On 2/17/17 1:38 PM, chaouche yacine wrote:> Seems wrong to me too, Robert. If you put your private key inside > your certificate, won't it be sent to the client along with it ?No; any SSL software that uses the file will extract the parts it needs from it and convert them to its internal format for future use. It never literally sends the file contents anywhere. It's common and often recommended for a PEM file to contain everything needed; see, for example, the bottom section of: https://www.digicert.com/ssl-support/pem-ssl-creation.htm Doing this avoids the key and certificate files getting out of sync later. -- Robert L Mathews, Tiger Technologies, http://www.tigertech.net/
On 02/18/2017 10:24 PM, Robert L Mathews wrote:> On 2/17/17 1:38 PM, chaouche yacine wrote: > >> Seems wrong to me too, Robert. If you put your private key inside >> your certificate, won't it be sent to the client along with it ? > > No; any SSL software that uses the file will extract the parts it needs > from it and convert them to its internal format for future use.

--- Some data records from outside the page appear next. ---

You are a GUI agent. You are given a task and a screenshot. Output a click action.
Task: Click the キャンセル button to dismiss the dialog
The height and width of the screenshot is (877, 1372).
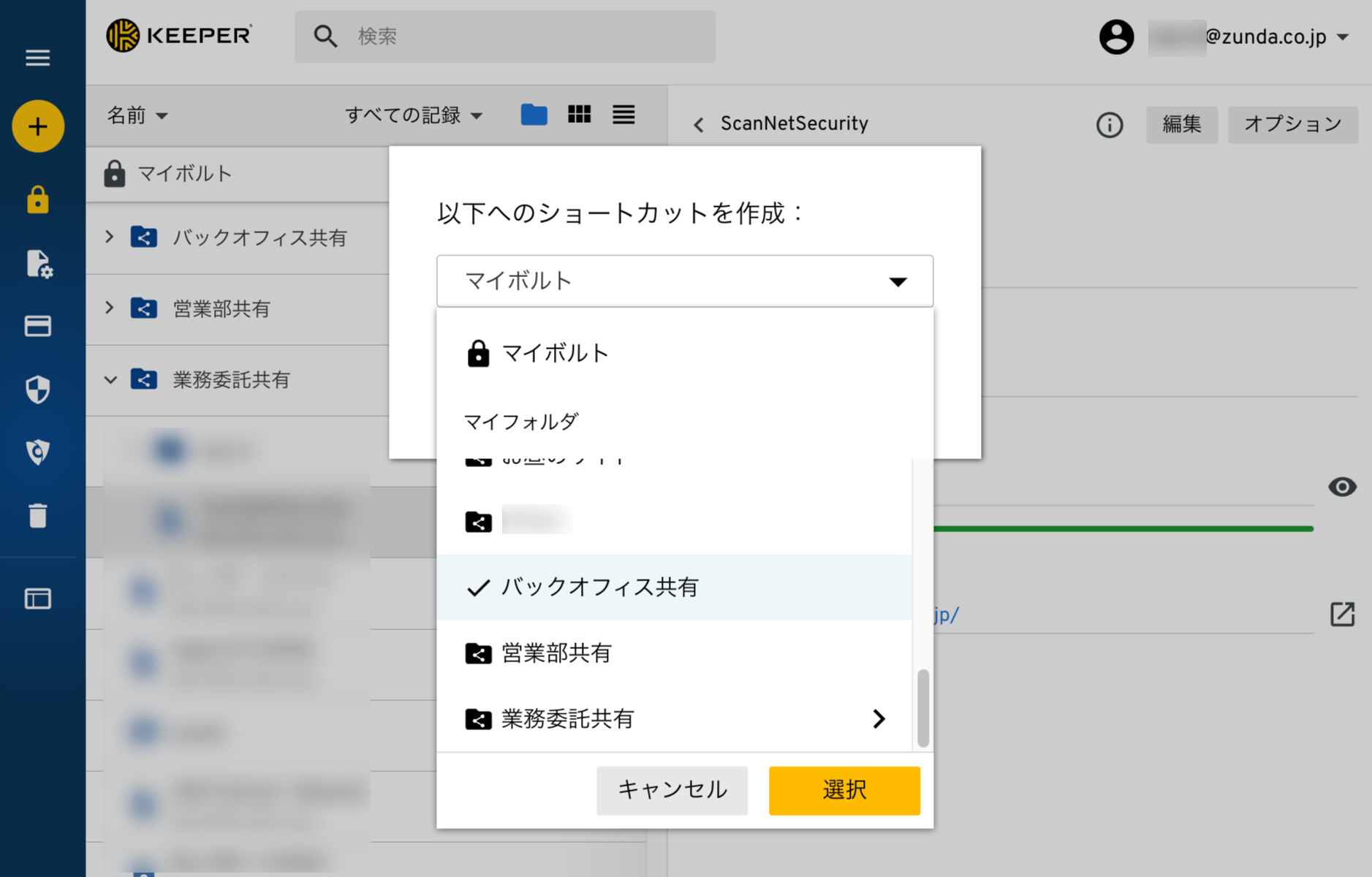point(672,790)
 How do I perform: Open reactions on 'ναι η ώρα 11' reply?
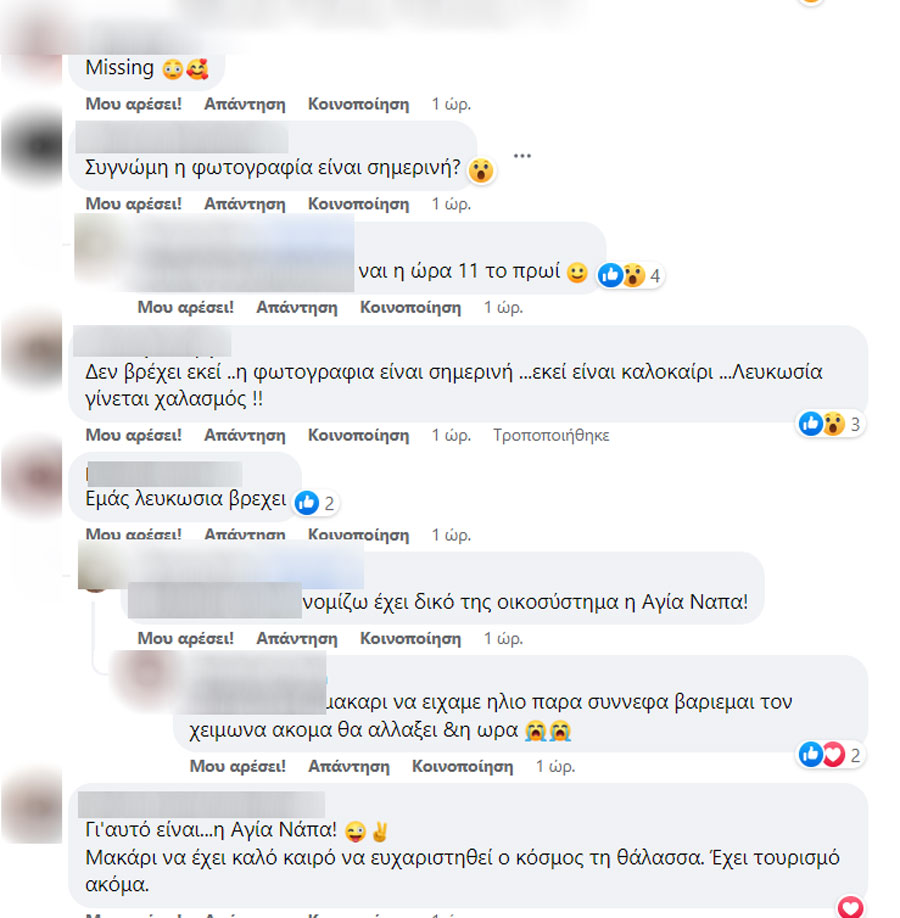(x=629, y=275)
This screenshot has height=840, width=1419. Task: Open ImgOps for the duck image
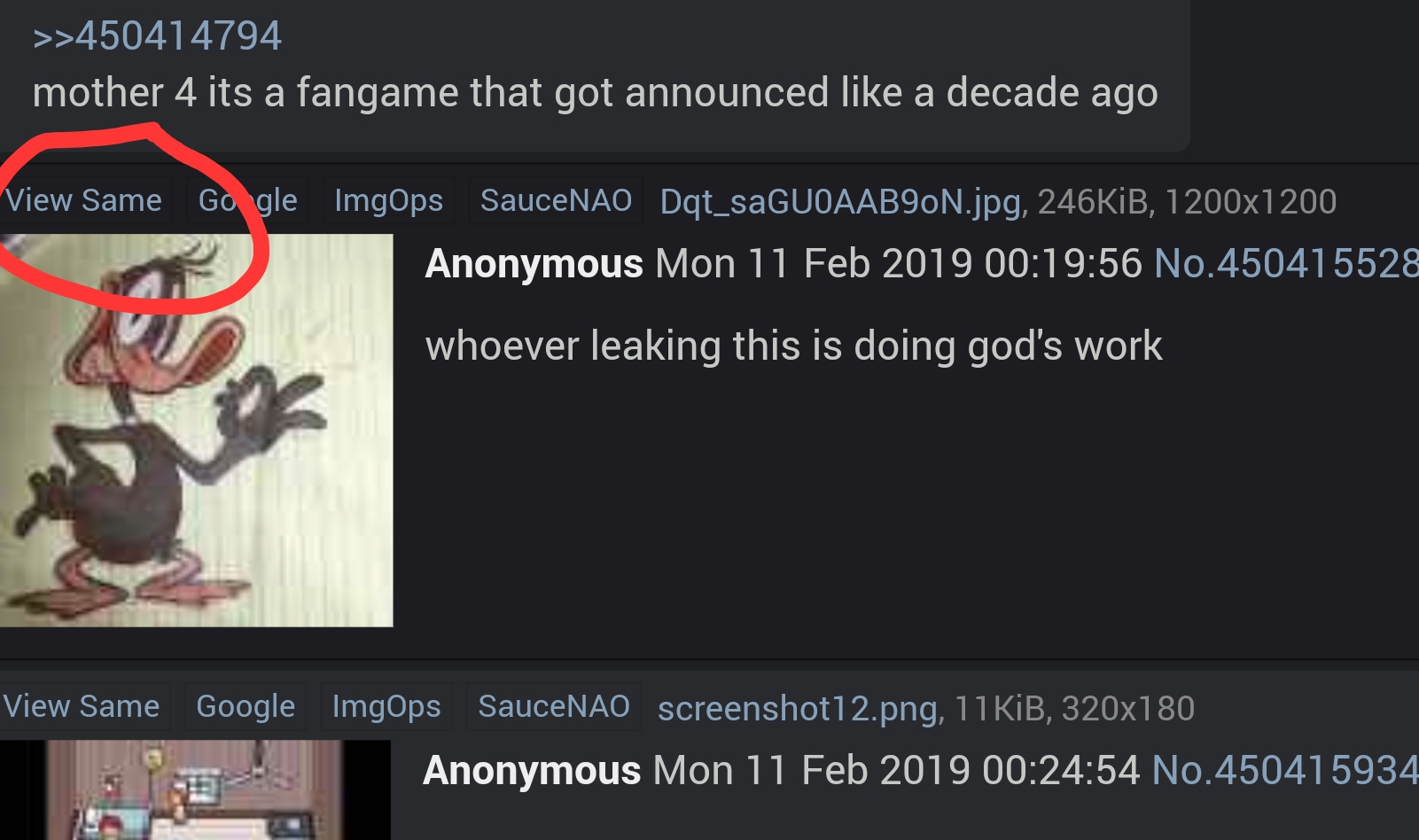388,201
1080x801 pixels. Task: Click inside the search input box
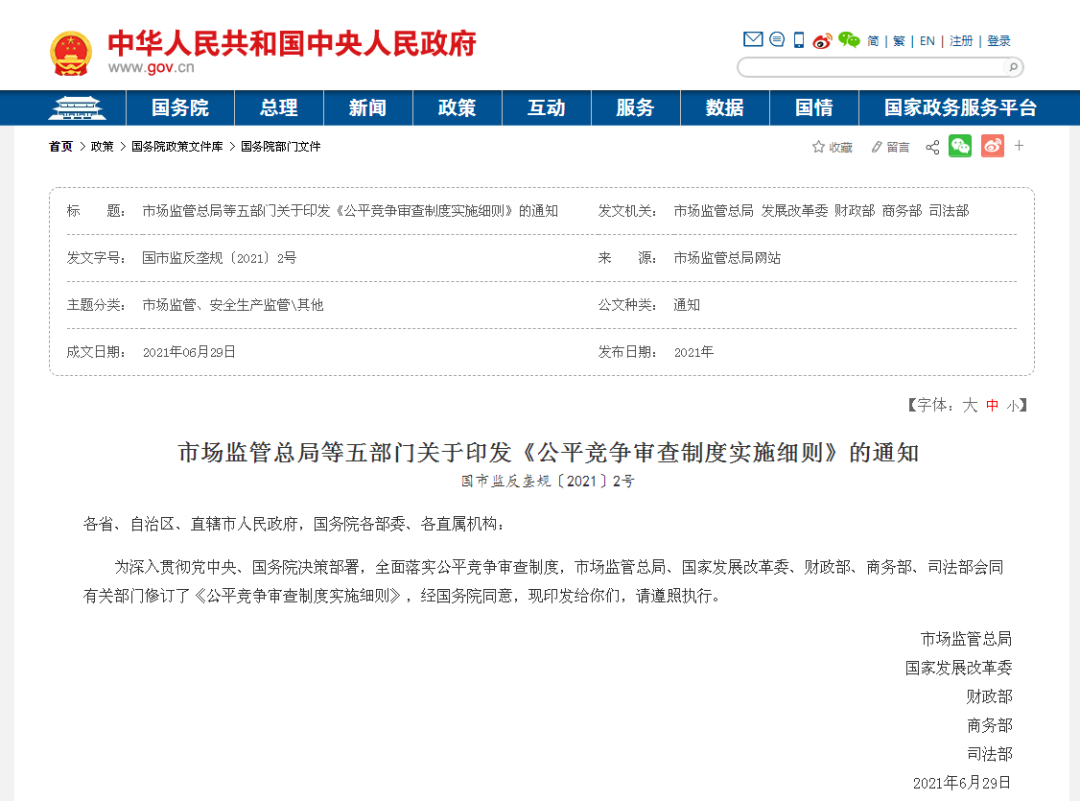pyautogui.click(x=870, y=67)
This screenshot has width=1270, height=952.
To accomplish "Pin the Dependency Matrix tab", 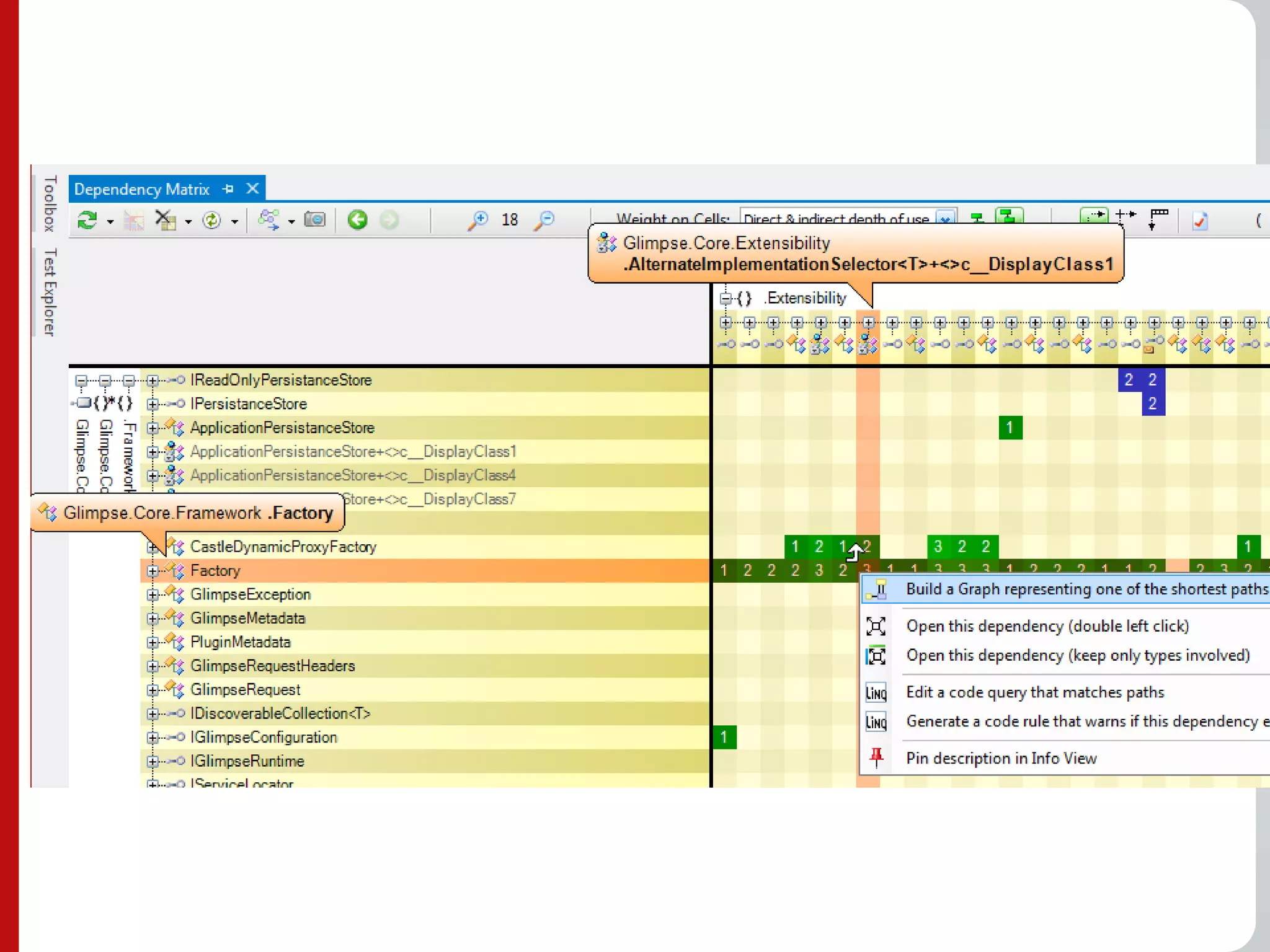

It never > literally sends the file contents anywhere. > > It's common and often recommended for a PEM file to contain everything > needed; see, for example, the bottom section of: > > https://www.digicert.com/ssl-support/pem-ssl-creation.htm > > Doing this avoids the key and certificate files getting out of sync later. >I don't use Let's Encrypt but to avoid them getting out of sync, I simply put a time stamp in the filename, e.g. /etc/pki/tls/private/deviant.email-20160427.key /etc/pki/tls/certs/deviant.email-20160427.crt I never re-use a private key, when a cert expires I always generate a new private key with a new CSR. That's one of the reasons I don't like Let's Encrypt, with one year certs it is easier to look at the certs and see what is going to expire in the coming month needing a new private key. Let's Encrypt does 3 month certs and re-uses the private key when it generates a new cert. I'm sure it probably could be scripted to use a new private key every time but then I have to have to update the TLSA record frequently (and you have to have the new fingerprint TLSA record in DNS before you start using it) and that would be a hassle. I'm sure it probably could also be scripted to use a new private key every fourth time, too. But for me its just easier to have certs that last a year and I can easily visually see what is going to need my action.